Monday, Mar. 04, 2002

Super Mannies

By Harriet Barovick

Soon after giving birth to her twins John and Matthew, now nearly 3, Nina Schultz decided that as a single, working parent, she wanted another caregiver around full time. An agency proposed a male nanny. "It hadn't occurred to me, but I realized it was a neat idea to have a positive male influence around for the boys," she says of her live-in nanny, Rob Aquino, 21. "He does everything from dressing them to cooking to playing hoops. They love him. It's the best thing I've done."

It's also a lot more common than it used to be. They are still relatively few--2% to 5% of the U.S.'s more than 1 million at-home child-care providers--but in the past five years, the number of men applying for work and the number of families open to hiring them have gradually risen, nanny-agency directors say.

That may be in part because male nannies are now hip. Jon Bon Jovi, playing the latest love interest of TV's Ally McBeal, doubles as a nanny to her daughter, 10. Trend spotter Faith Popcorn predicts that in the next decade, "manny" (as the guys are called) will become, well, a household word. "Europeans have known for decades that guys can be just as nurturing," says Helen Riley-Collins of San Francisco's In-House Staffing at Aunt Ann's, one of the country's oldest agencies. "Now we're starting to accept it in the U.S."

Like their female counterparts, most male nannies are in their 20s. Many care for older boys and come with experience as camp counselors, day-care workers or teacher's aides. They are most sought after by a growing cadre of single mothers, many of whom want a daily dose of male energy around the house for their kids. But the trend is also being spurred by dual-income couples in which the father travels a lot or is older and less equipped for, say, a pickup game of tackle football.

Ellen Leanse, a married mother of three boys in Menlo Park, Calif., whose husband used to travel frequently, says the three male nannies she hired have helped make up for her weaknesses. A favorite, Alan Schuchman, "would do art projects with them, but he'd also be more physical, which my boys loved. And they slept well because they were exhausted." Her son Alex, now 12, agrees that--no offense--female sitters just don't compare: "If you were trying to talk to a girl about computer games, she'd be like 'O.K., that's nice.' Alan got it."

What's the attraction for the male caregivers? For one thing, say the nannies, it's great experience for child-related jobs like teaching. In Boston an average live-out nanny makes $35,000 to $40,000 a year plus benefits, about what the city's entry-level teachers make. But the main reason men become mannies is simple: they love kids. "It's very enriching--you get a lot closer to them than you would in a class setting," says Schuchman, 34, a former teacher's aide who took his first nanny job three years ago.
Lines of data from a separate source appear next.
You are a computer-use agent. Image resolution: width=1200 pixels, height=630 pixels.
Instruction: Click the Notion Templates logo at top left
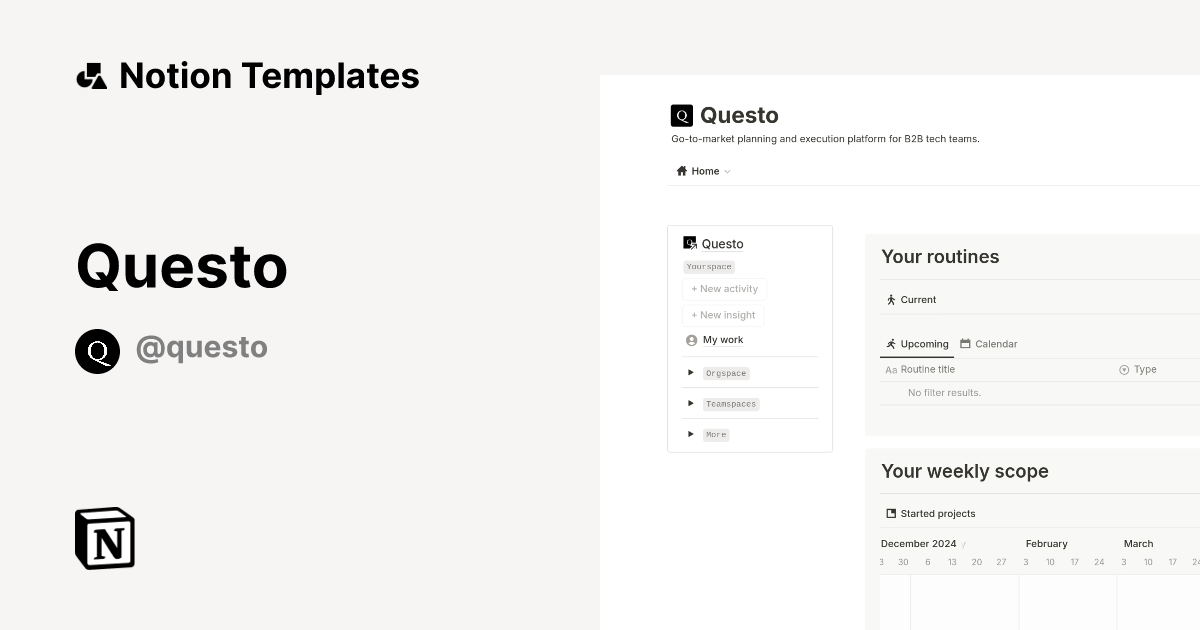91,75
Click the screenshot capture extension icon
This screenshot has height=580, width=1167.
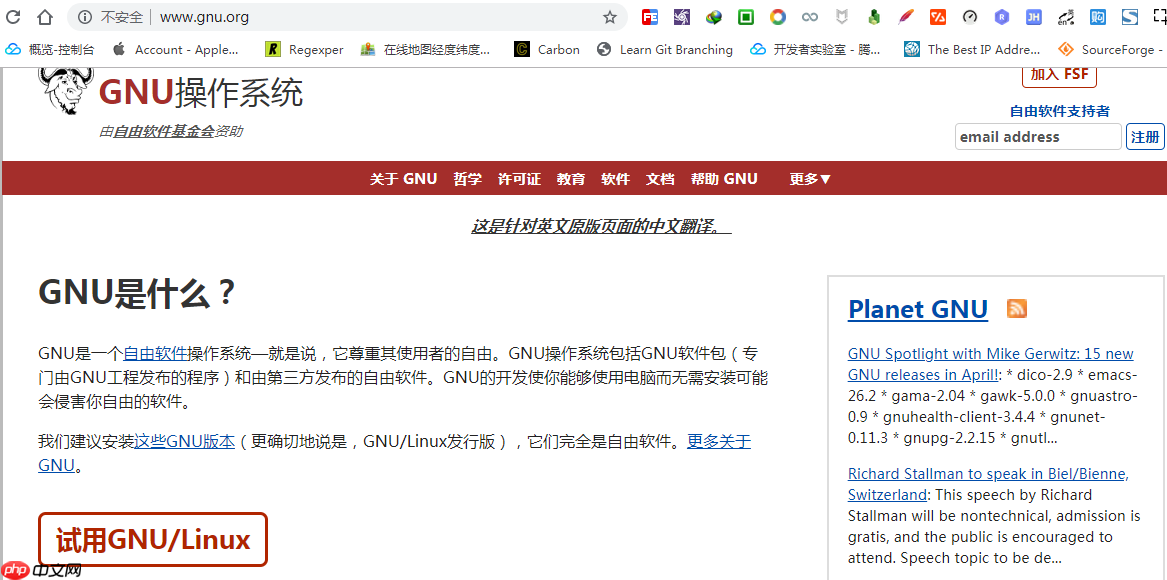coord(1159,16)
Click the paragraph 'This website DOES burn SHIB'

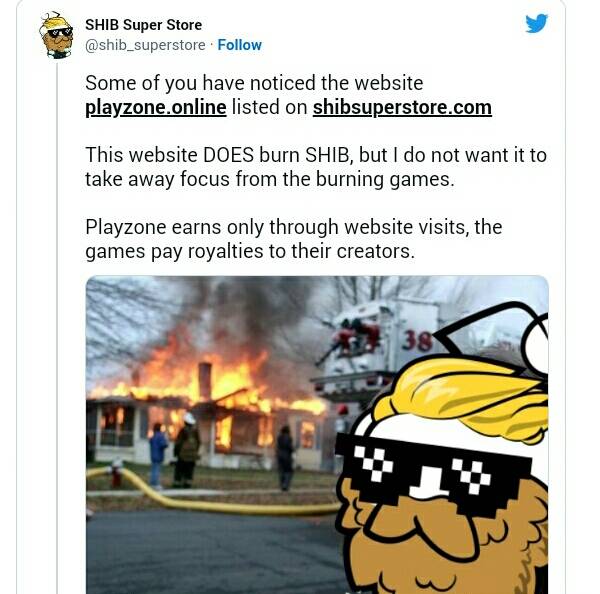coord(316,167)
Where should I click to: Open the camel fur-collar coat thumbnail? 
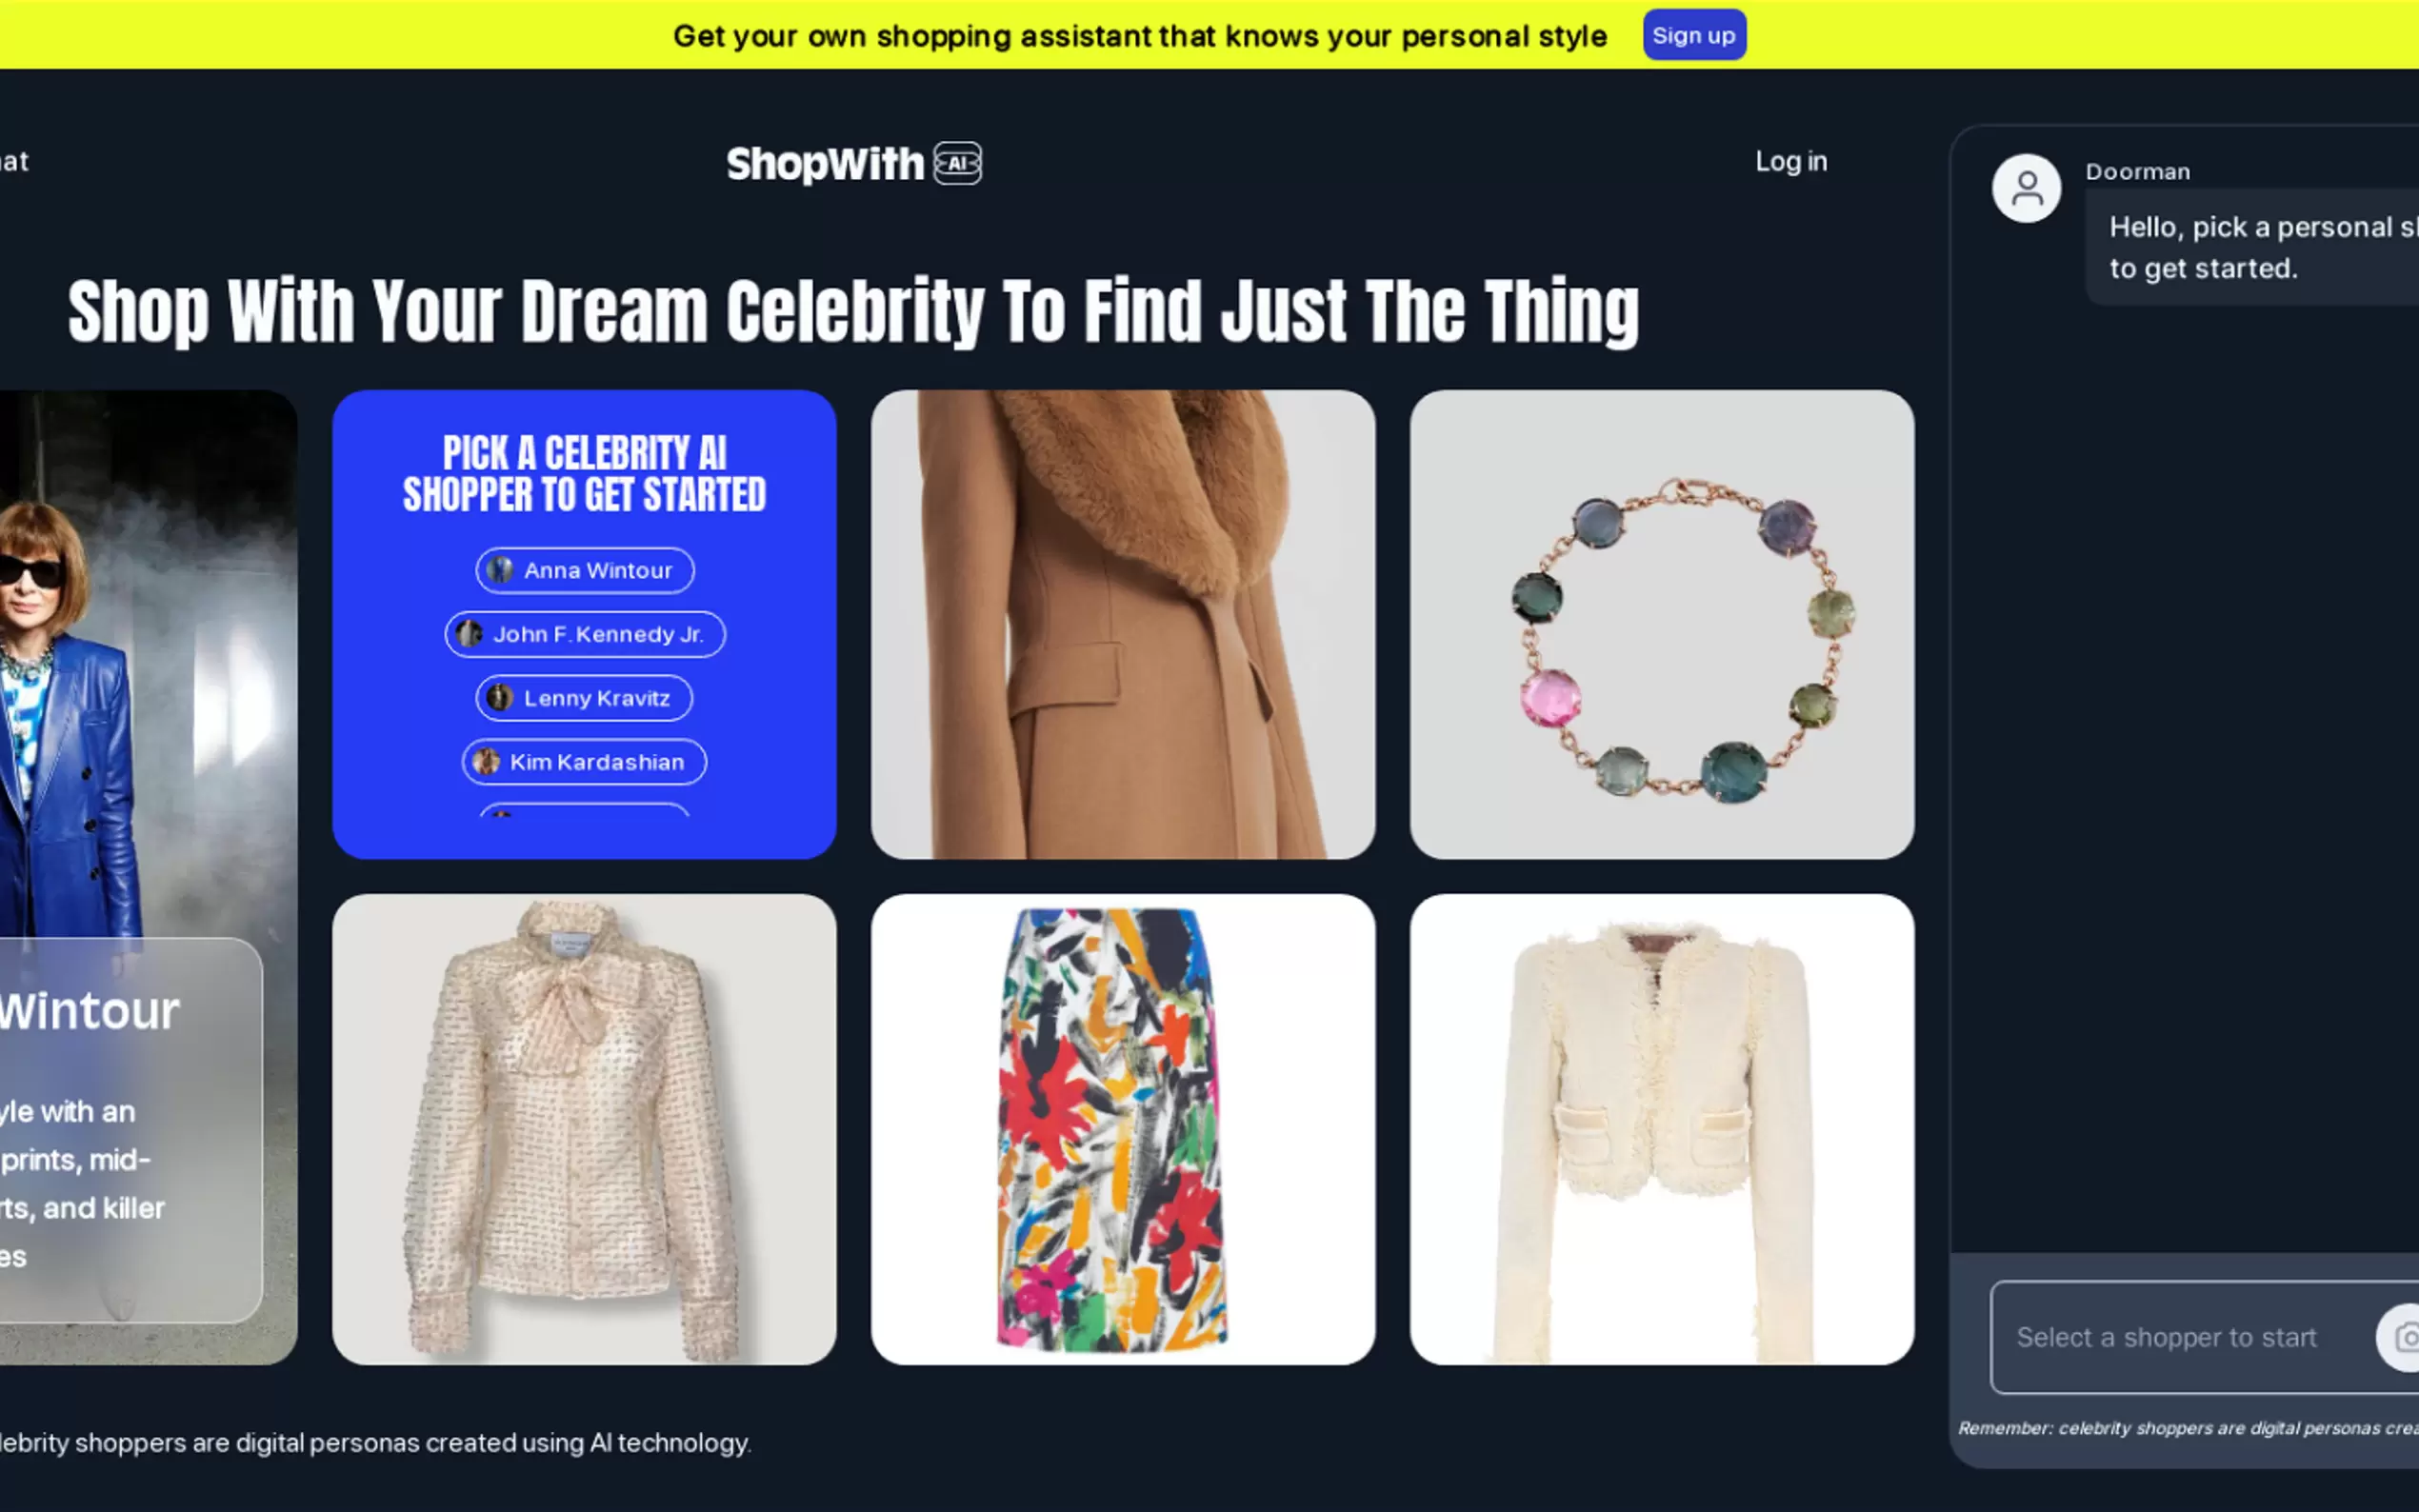click(1123, 625)
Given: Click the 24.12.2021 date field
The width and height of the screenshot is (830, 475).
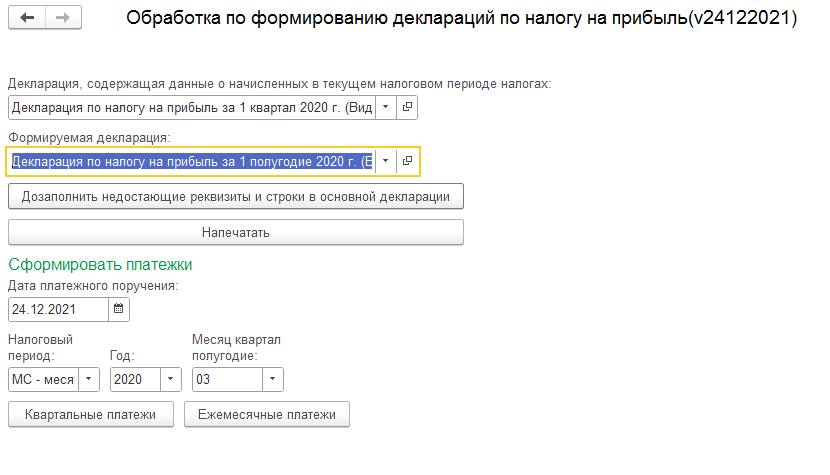Looking at the screenshot, I should coord(58,309).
Still, most parents are uneasy with the idea of a man caring for their children, fearing that men are incapable of nurturing kids or--this dark thought is rarely expressed--prone to pedophilia. Rebekah Zincavage, a director at the Boston Nanny Center, which employs 300 nannies, 15 of them men, says a female nanny will get two offers after eight interviews, while a man will go on 30 interviews for the same result. "The men are stellar, with more experience than many women, but they have to be twice as good. People are skeptical."

Among the most anxious skeptics are territorial dads. Actor Mandy Patinkin, who raves about the two male nannies he and his wife Kathryn Grody hired when sons Isaac, 19, and Gideon, 15, were younger, says he was initially jealous. "Then I quickly realized that I'm going to be a dad in my own way. And as the kids grow, it's amazing to see things they imitate in each of us. It's as if they had three parents."

Will more dads and moms overcome their uneasiness and try male nannies? Well, it's unlikely that the guys will outnumber their female colleagues anytime soon, but chances are that mannies are here to stay--in some cases, for longer than they had planned. Rob Aquino, who fell in love with Nina Schultz's twins, took a year off from college to care for them. Now he's thinking of staying with the boys another year.